Ce système, même s’il a évolué, repose sur trois piliers : la cellule de l’Élysée, l’état-major, qui dispose dans plusieurs pays de bases militaires d’intervention d’où il peut soutenir les dictateurs locaux, comme il l’a fait encore il y a très peu au Tchad, et un réseau de grandes entreprises, à commencer par Total, Bouygues, Bolloré et Areva.
La Françafrique, c’est aussi un réseau composé d’agents de renseignement, de barbouzes, de personnages hauts en couleurs qui n’ont pas disparu avec Bob Denard, et, surtout, un groupe de dictateurs qui se reproduisent de génération en génération, comme au Gabon ou au Togo, où les fils succèdent aux pères avec la bénédiction des autorités françaises.
Cette situation d’un autre âge ne permet pas de construire avec les peuples africains un système de partenariat équilibré. Elle donne le sentiment que la France continue à entretenir une sorte de mythe colonial et gaulliste d’une Union française reposant sur des caciques mis en place et armés par notre pays.
Plus généralement, je voudrais dire un mot sur ce qu’on pourrait appeler le néo-impérialisme de la France et des pays riches vis-à-vis de l’Afrique, dont le système que je viens de décrire rapidement est l’agent opérationnel.
Cet impérialisme, c’est l’appropriation, le pillage, la prédation des richesses naturelles de ce continent par les pays du Nord, accompagnés de la spoliation des populations africaines, ce que certains historiens ont appelé l’échange inégal.
Cet échange inégal ne se réduit pas à une comptabilité monétaire de l’échange, comme le pensent les néo-classiques ou les marxistes. Il s’étend à la captation du temps, à la captation de l’espace et du sous-sol, dans une analyse plus écologiste de la théorie de l’exploitation.
Ce qui s’est passé en Tunisie, puis en Égypte et en Libye, a déjà des conséquences dans plusieurs pays d’Afrique. Si vous espérez contenir longtemps les mouvements de population en soutenant à bout de bras les Ali Bongo, Idriss Déby, Sassou N’Guesso, Faure Ngassinbé et autres dictateurs, vous allez au-devant de graves ennuis comme en Tunisie ou en Libye.
Le monde change. Seul un rapport nouveau entre les anciennes colonies et l’Europe permettra de définir un cycle vertueux.

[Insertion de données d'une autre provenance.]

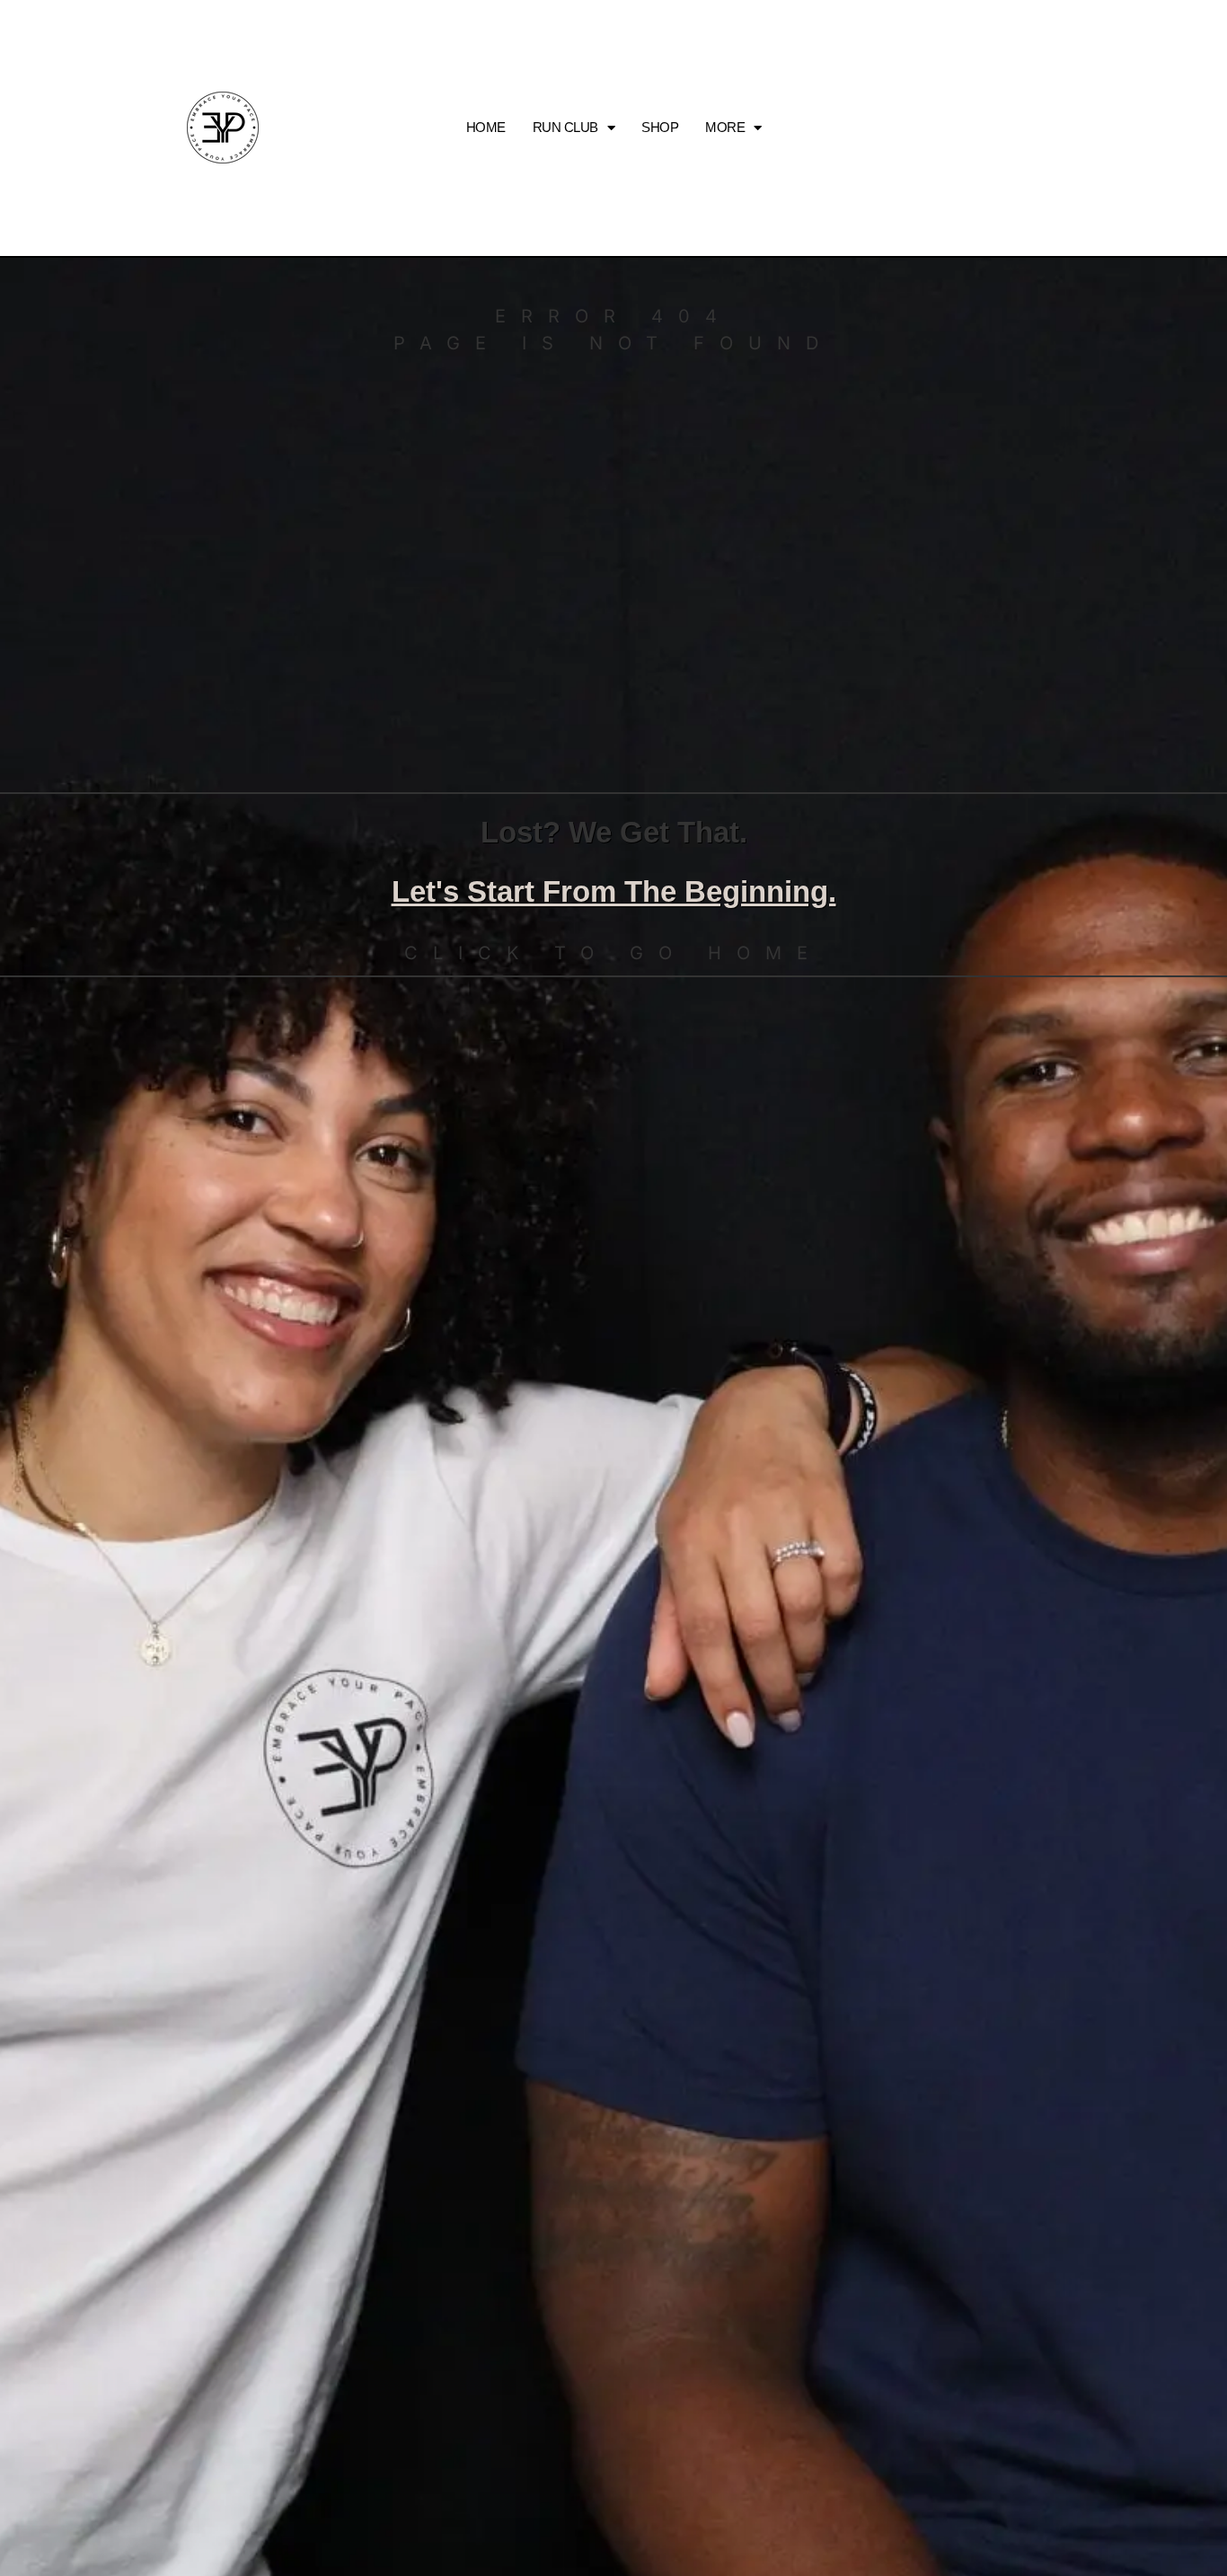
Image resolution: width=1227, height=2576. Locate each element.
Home (486, 127)
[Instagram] (1014, 128)
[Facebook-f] (1055, 128)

Cela passe par le départ des troupes françaises et la fermeture des bases militaires sur le continent, dont on sait à quoi elles ont servi ; par la redéfinition d’une politique de solidarité cadrée par une loi de coopération et l’annulation de la dette odieuse qui maintient l’Afrique sous la coupe de la politique définie par le FMI, la Banque mondiale et l’OMC ; enfin par l’arrêt de la recolonisation des terres agricoles dans de nombreux pays comme Madagascar, où des millions d’hectares sont gérés par des entreprises.
Cela nécessite aussi une politique de transparence sur les biens mal acquis. J’évoquerai simplement le plus grand scandale de cette région du monde, l’Angolagate. Nous avons tout de même réussi à vendre notamment 420 chars, 150 000 obus, douze hélicoptères et six navires de guerre. L’affaire est toujours en jugement, au moins pour les lampistes, les autres y ayant, hélas, échappé.
Une étude du Comité catholique contre la faim et pour le développement, le CCFD, publiée en mars 2007, évalue à une somme comprise entre 100 et 180 milliards de dollars les avoirs détournés par des dirigeants au cours des dernières décennies. Je le dis en toute clarté ici, ce que vous avez fait ces dernières années en Afrique, notamment pour protéger les intérêts d’Areva, contre la volonté des populations touaregs du Niger, ou pour protéger les intérêts de votre ami Bolloré dans plusieurs ports et forêts de pays africains a et aura des conséquences pour la France et pour les expatriés. Vous jouez avec le feu en Afrique comme vous l’avez fait avec les dictateurs des pays arabes. Vous devrez en rendre compte devant l’Histoire.